TODO: Internet Archive Integration Documentation

Priority: Critical Status: Not Started Estimated Effort: 6-8 hours

Problem

The app's core functionality revolves around streaming Grateful Dead concerts from the Internet Archive, but there is no documentation explaining: - Which Internet Archive collections are used - How the data is discovered and fetched - The data normalization process mentioned in the app description - Metadata structure and how it's parsed - Audio streaming implementation - How the app handles Internet Archive's specific quirks

This makes it difficult to: - Understand what data is available - Debug issues with specific recordings - Add support for additional collections - Handle changes in Internet Archive's data structure - Explain to users why certain shows appear or don't appear

What Needs Documentation

1. Internet Archive Collections

Document which specific collections are used: - GratefulDead collection? - etree (Live Music Archive)? - Other related collections?

For each collection, document: - Collection identifier - Number of recordings - Audio quality standards - Metadata quality - Update frequency - Access restrictions (if any)

Example:

Collection: GratefulDead
Identifier: GratefulDead
URL: https://archive.org/details/GratefulDead
Contains: ~13,000 recordings
Formats: FLAC, MP3, OGG
SoundBoard: Yes/No
Audience: Yes/No

2. Metadata Structure

The Internet Archive has complex metadata.
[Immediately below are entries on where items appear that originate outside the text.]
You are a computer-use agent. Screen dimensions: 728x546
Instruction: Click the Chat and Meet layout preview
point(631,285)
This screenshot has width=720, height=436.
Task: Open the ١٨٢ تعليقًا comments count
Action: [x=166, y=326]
Document:

Core Metadata Fields

identifier: Unique show ID
title: Show title
date: Performance date (format?)
venue: Venue name
coverage: Location (city, state)
creator: Band members
year: Year of performance
collection: Parent collection
subject: Tags and keywords
description: Show notes

Audio File Metadata

format: File formats available
track: Track number and title
length: Duration
size: File size
bitrate: Audio quality

How to Access

Document the API calls to retrieve metadata:

GET https://archive.org/metadata/{identifier}
Response: Full metadata JSON

Show examples of actual responses and how they're parsed.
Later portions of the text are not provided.